I’m going to go on about this again. Here are two posts on my retirement, three years ago. The first includes my ‘rap’ at leaving, a text I performed at my leaving ‘do’ (a good way to get out of the ‘speech! speech!’ trap), which looks back over the previous 20 or so years:
https://robertsheppard.blogspot.com/2017/09/robert-sheppard-my-leaving-rap-for-my.html
The second is an account of my gadding about town with Patricia on my first day of freedom, a freedom that seems all the more poignant following lockdown and the easing out of lockdown that we are still living through. It would be freedom indeed to walk down Bold Street now (which I haven’t visited since March):
https://robertsheppard.blogspot.com/2017/09/is-that-lump-sum-in-your-pocket-or-are.html
On the second anniversary I wrote of how I’d returned to Edge Hill for Roy Bayfield’s ‘do’ and took part in a little reading for him
http://robertsheppard.blogspot.com/2019/09/retirement-mine-and-roy-bayfields-remix.html
with my ‘Portslade/Southwick Remix’ from Words
Out Of Time which in the end I didn’t read (but I talk about that text and
the ‘Sussex’ poems that I did).
Sticking with that text, my
‘autrebiography’, there are links to the ‘Words Out Of Time’ update, where I
brought the final poem ‘Work’ (which is deliberately incomplete in the
published book) up to the end of my ‘work’ period, to the eve of my ‘retirement’, here.
Words Out Of
Time may be read about here: https://robertsheppard.blogspot.com/2015/05/robert-sheppard-words-out-of-time.html
Here are thoughts
after only a year:
https://robertsheppard.blogspot.com/2018/09/robert-sheppard-thoughts-on-year-after.html
Indeed, there
I decide that I am not ‘retired’ at all, but a ‘full time writer’. Lockdown and
the virus
have taught me that my desire to simply stay at home and read and write has
been delivered to me in the luxury extra long play edition. Only: can we move
on now? please! Joking aside, I think I’ve been able to deal with it better
than if I’d been still at work. I can’t imagine how I would have functioned as a
teacher via Zoom; I’ve only used it to talk to Scott Thurston and with my
colleagues at Bangor University, where I am still external examiner, my now one
remaining ‘professional’ commitment, since my brilliant PhD students Adam
Hampton and Joanne Ashcroft have completed. Of course, I’ve been writing a lot
under these conditions. ‘Poems of National Independence: liberties with
Wordsworth’ hit the lockdown head-on, their theme moderating from Brexit into
Virus, here: https://robertsheppard.blogspot.com/2020/03/the-last-of-my-wordsworth-versions-in.html
‘14 Standards’ were written out of sequence,
appropriately, during the timelessness and emptiness of lockdown. I have
written two additional ‘Double Standards’ about the Cum’s disgraceful lockdown
infringements and his elitist refusal of apology and regret, the single event
that has led to breakdown in trust in the government (as if Brexit hadn’t done
that). See here for all 16 standards! http://robertsheppard.blogspot.com/2020/05/robert-sheppard-14-standards-from.html . And now ‘Tabitha and Thunderer’ is complete, and I have moved onto
Keats. See surrounding temporary posts early September 2020 for the end of one
and the false starts and tentative beginnings of the next.
I have been blogging temporarily about these writings but not about others: in terms of this blog, there are more hidden writings than displayed (and that hidden includes poetry, fiction, poetics and criticism). The (con)temporary nature of ‘the English Strain’ project is important to me, hence the immediate and temporary blogging. Indeed, I am glad to report that the first two parts are to be published soon, as two books. (There are readable posts on Book One here and another on Book Two, here . They also contain links to published excerpts from the work, and some of my practical poetics.)

# # # #

__Task details__
Reproduce the stretch of the retirement post from "I have been" through "my practical poetics.)" word for word.

# # # #

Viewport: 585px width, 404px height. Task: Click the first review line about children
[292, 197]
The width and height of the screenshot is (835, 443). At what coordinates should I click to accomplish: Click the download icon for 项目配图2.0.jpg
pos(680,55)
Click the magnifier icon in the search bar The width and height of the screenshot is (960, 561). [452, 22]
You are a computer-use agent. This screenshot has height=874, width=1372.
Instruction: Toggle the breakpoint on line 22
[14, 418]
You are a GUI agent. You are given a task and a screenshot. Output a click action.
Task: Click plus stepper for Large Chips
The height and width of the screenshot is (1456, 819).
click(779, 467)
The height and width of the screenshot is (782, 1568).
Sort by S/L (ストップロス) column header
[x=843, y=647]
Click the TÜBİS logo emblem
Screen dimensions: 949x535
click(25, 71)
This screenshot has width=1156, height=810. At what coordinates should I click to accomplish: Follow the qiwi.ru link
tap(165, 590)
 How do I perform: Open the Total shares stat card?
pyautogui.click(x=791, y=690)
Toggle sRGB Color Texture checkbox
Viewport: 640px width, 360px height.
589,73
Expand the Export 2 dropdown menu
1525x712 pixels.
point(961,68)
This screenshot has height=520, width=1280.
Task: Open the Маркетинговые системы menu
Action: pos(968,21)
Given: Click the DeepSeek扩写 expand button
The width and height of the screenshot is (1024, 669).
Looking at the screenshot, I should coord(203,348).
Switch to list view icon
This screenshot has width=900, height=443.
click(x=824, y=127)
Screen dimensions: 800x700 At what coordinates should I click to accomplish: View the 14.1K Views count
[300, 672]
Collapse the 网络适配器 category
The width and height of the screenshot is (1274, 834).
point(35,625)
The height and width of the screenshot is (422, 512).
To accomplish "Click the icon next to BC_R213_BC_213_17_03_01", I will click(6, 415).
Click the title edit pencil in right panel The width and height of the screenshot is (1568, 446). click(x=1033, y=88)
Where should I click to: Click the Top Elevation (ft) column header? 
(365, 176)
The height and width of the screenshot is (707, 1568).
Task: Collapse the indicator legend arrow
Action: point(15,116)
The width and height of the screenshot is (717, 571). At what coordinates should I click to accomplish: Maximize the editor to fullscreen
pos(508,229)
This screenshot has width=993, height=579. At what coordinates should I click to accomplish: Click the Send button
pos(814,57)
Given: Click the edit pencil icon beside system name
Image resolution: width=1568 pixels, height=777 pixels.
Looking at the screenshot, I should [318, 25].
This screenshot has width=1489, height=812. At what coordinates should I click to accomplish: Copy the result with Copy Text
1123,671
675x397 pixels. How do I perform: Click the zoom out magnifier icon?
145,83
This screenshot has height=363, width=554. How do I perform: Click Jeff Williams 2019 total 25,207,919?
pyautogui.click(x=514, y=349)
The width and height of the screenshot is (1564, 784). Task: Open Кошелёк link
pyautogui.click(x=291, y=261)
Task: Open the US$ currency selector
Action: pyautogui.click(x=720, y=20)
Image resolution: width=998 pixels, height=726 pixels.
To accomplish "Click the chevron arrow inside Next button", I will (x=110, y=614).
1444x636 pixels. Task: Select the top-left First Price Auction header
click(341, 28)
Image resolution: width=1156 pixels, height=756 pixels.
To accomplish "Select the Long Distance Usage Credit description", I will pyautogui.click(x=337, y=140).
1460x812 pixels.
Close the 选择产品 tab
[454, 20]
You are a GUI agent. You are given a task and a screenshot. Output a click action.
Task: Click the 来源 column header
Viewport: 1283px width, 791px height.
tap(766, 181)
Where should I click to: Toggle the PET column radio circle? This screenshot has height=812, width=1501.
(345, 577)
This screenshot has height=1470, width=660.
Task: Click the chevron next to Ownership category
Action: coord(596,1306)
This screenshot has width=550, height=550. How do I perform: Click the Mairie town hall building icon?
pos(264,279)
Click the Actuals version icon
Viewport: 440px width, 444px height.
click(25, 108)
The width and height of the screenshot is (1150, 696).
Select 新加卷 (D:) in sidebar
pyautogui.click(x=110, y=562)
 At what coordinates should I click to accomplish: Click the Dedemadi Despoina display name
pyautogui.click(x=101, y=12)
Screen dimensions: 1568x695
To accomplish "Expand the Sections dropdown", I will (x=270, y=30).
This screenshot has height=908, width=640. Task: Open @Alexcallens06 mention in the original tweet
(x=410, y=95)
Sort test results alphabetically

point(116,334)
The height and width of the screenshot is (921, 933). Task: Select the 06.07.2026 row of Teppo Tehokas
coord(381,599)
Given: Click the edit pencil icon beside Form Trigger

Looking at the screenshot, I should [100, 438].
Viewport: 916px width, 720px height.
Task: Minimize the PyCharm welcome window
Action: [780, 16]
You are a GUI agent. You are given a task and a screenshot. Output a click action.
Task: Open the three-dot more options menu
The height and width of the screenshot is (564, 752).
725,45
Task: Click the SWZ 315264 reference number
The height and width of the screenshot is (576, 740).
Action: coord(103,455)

# # # #

__Solution to this problem__
I have been blogging temporarily about these writings but not about others: in terms of this blog, there are more hidden writings than displayed (and that hidden includes poetry, fiction, poetics and criticism). The (con)temporary nature of ‘the English Strain’ project is important to me, hence the immediate and temporary blogging. Indeed, I am glad to report that the first two parts are to be published soon, as two books. (There are readable posts on Book One here and another on Book Two, here . They also contain links to published excerpts from the work, and some of my practical poetics.)